§ **Job item**
Resume the court decision on the facial sufficiency of a stolen-property complaint, starting right after its final sentence.

§ **Selected passage**

· · · · ·

Further, under CPL Sec. 100.40, a misdemeanor information is facially sufficient if the non-hearsay facts stated in said information establish each and every element of the offense charged, as well as the Defendant's commission of said crime. If both of these factors are present, then the information states a prima facie case, and is sufficient. See, People v. Alejandro, 70 N.Y.2d 133, 517 N.Y.S.2d 927 (1987).
On a motion to dismiss, this Court's review is limited to whether or not the People's allegations as stated in the Criminal Court Complaint are facially sufficient. The facts alleged need only establish the existence of a prima facie case, even if those facts would not be legally sufficient to prove guilt beyond a reasonable doubt. See, People v. Jennings, 69 N.Y.2d 103, 115, 512 N.Y.S.2d 652 (1986).
Applying these principles to the instant matter, the factual allegations contained in the misdemeanor complaint before this Court are not sufficient. However, under the circumstances of this case, the People will be given 30 days from the date of publication of this decision to supercede the complaint.
Under PL Sec. 165.40, “a person is guilty of criminal possession of stolen property in the fifth degree when he knowingly possesses stolen property, with intent to benefit himself ...” PL Sec. 10 .00(8) defines the term “possess” as “to have physical possession or otherwise exercise dominion or control over tangible property.” This term covers both actual and constructive possession. See, People v. Sierra, 45 N.Y.2d 56, 60, 407 N.Y.S.2d 669 (1978).
“A sine qua non of criminal possession of stolen property is that the defendant knowingly possess the stolen property. Accordingly, the defendant must have been aware that he possessed the property in issue and that it was stolen property.” See, Donnino, William C., Commentary to PL Sec. 165.40, McKinney's Book 39, 1999, p447, citing PL Sec. 15.02(2) (emphasis added).
In large part, the People rely upon a statement made by the Defendant at the time of his arrest to maintain the charge. However, their reliance upon this statement is misplaced.
Under CPL Sec. 60.50, “a person may not be convicted of any offense solely upon evidence of a confession or admission made by him without additional proof that the offense charged has been committed.”
While CPL Sec. 60.50 is a rule of evidence at trial, “numerous appellate and lower courts have held that CPL 60.50 does apply to misdemeanor complaints in the context of evaluating the facial sufficiency of such instruments.” See, People v. Armenta, 27 Misc.3d 1218(A), 910 N.Y.S.2d 764 (Crim. Ct, Kings Cty, 2010), p2 (citations omitted).
Known as the “confession corroboration rule,” “This section sets forth the ancient principle that a person cannot be convicted solely on the strength of his or her own statement.” See, Preiser, Practice Commentary, McKinney's Book 11A, p211.

· · · · ·

§ **Given data**

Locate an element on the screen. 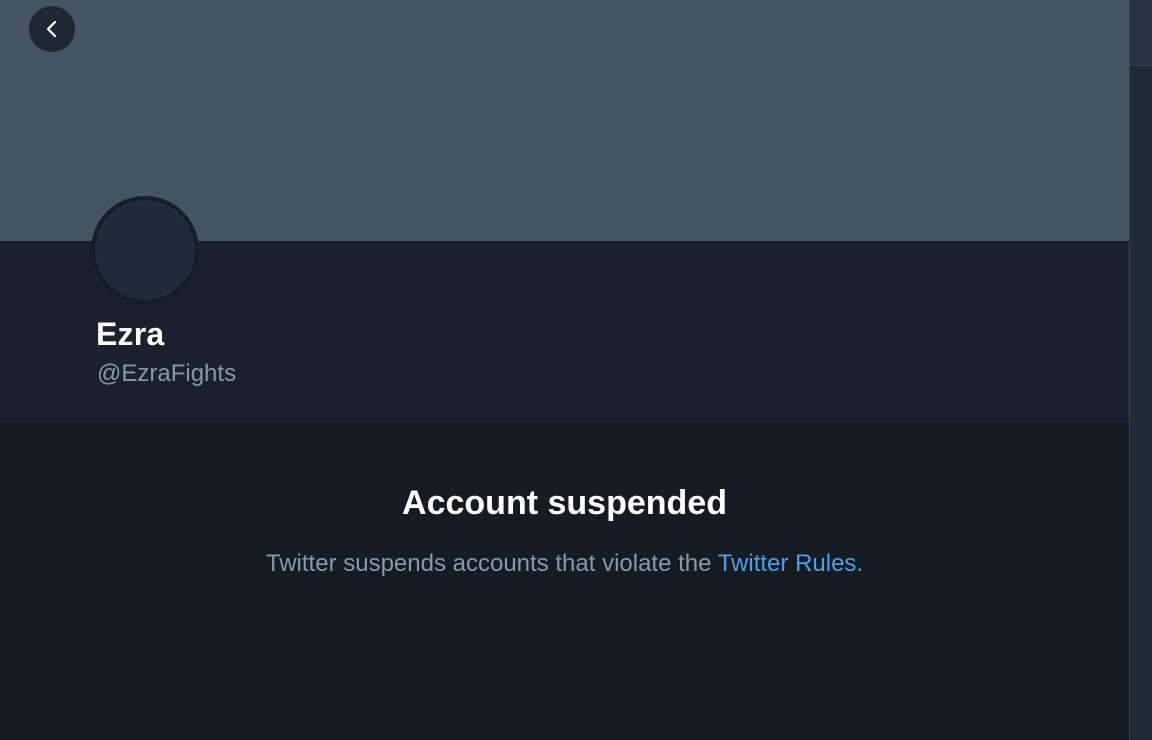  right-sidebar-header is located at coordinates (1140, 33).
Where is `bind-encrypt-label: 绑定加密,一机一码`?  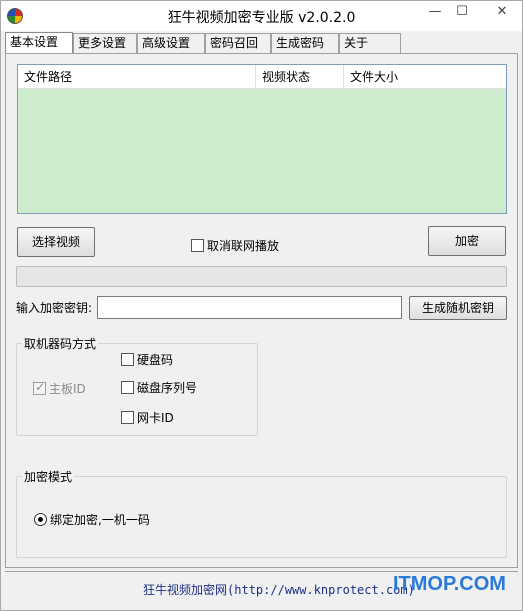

· · · · ·

§ **Task output**
For example, in People v. Booden, 69 N.Y.2d 185, 518 N.Y.S.2d 87 (1987), a prosecution for driving while intoxicated, the fact that there were no observable circumstances to show the cause of an accident was sufficient to corroborate the admission of an intoxicated person ... that he had been operating the vehicle. The Court explained that the circumstances may have been capable of innocent explanation, but they nonetheless supported an inference that a crime had been committed ... Defendant's admission was the key that explained those circumstances and established defendant's connection to the criminal act.' (69 N.Y.2d at 188.) “See, Preiser, Practice Commentary, McKinney's Book 11A, p211.
The burden to establish corroboration of a confession is slight. All that is required is “some proof, of whatever weight that a crime was committed by someone.” See, People v. Chico, 90 N.Y.2d 585, 589, 665 N.Y.S.2d 5 (1997).
In People v. Suber, 19 NY3d 247, 252, 946 N.Y.S.2d 552 (2012), the Court of Appeals held that “CPL Sec. 100.40(1) does not mandate corroboration of an admission in an information.” Therefore, “corroboration of a defendant's admission is not a component of the prima facie case requirement for an information.” 19 NY3d at 557. However, neither this rule, nor the confession corroboration rule is satisfied by the allegations presented here.
In the instant case, Defendant stated that “a person ... was selling the monitor ... I got him to get it off for 30 it was a Dell Monitor. The Monitor was put in my room as a TV.” See, Criminal Court complaint dated January 19, 2013, p1. Yet, this statement is not an admission of culpability. Though the owner of the Monitor asserts that he did not give the Defendant permission or authority to possess the Monitor, there is nothing in Defendant's statement to indicate that Defendant knew or was aware that he could not possess the monitor. The mere fact that he bought a Monitor for 30 dollars does not establish one way or another that Defendant knew or should have known that the property was stolen.
Since the defendant's statement is not an admission, and does not support the allegation that Defendant possessed the Monitor knowing that it was stolen, the information before the Court is facially insufficient. However, under the circumstances of this case, the People will be given the opportunity to supercede the Criminal Court complaint.
In People v. Camacho, 185 Misc.2d 31, 711 N.Y.S.2d 283 (Crim Ct, Kings Cty, 2000), the court ruled that where a complaint is found to be facially insufficient, curing the defect “is imperative, because ... the court's jurisdiction is no longer assured. The People should be allowed a reasonable period of time, to be determined by the court depending upon the particular factual circumstances of the case, to (correct the defect).” 185 Misc.2d at 36. (Citation omitted).
In many instances, “the lower court, when evaluating insufficiency must also consider whether amendment, supersession, replacement or supplementation and conversion is still possible.” See, People v. Gore, 143 Misc.2d 106, 109, 540 N.Y.S.2d 147 (Crim Ct, Kings Cty, 1989), citing Dumas.
In this case, it should be a simple matter for the People to correct the defect, and state the necessary additional facts in their information. Therefore, the People will be given the opportunity to cure this error by “either filing a superceding information or prosecutor's information.” See, People v. Evangelista, 1 Misc.3d 873, 874, 771 N.Y.S.2d 791(Crim Ct Bx Cty 2003).
Thus, the People have 30 days from the date of publication of this decision to provide a superceding information, or a prosecutor's information, regarding the sole count of the Criminal Court complaint.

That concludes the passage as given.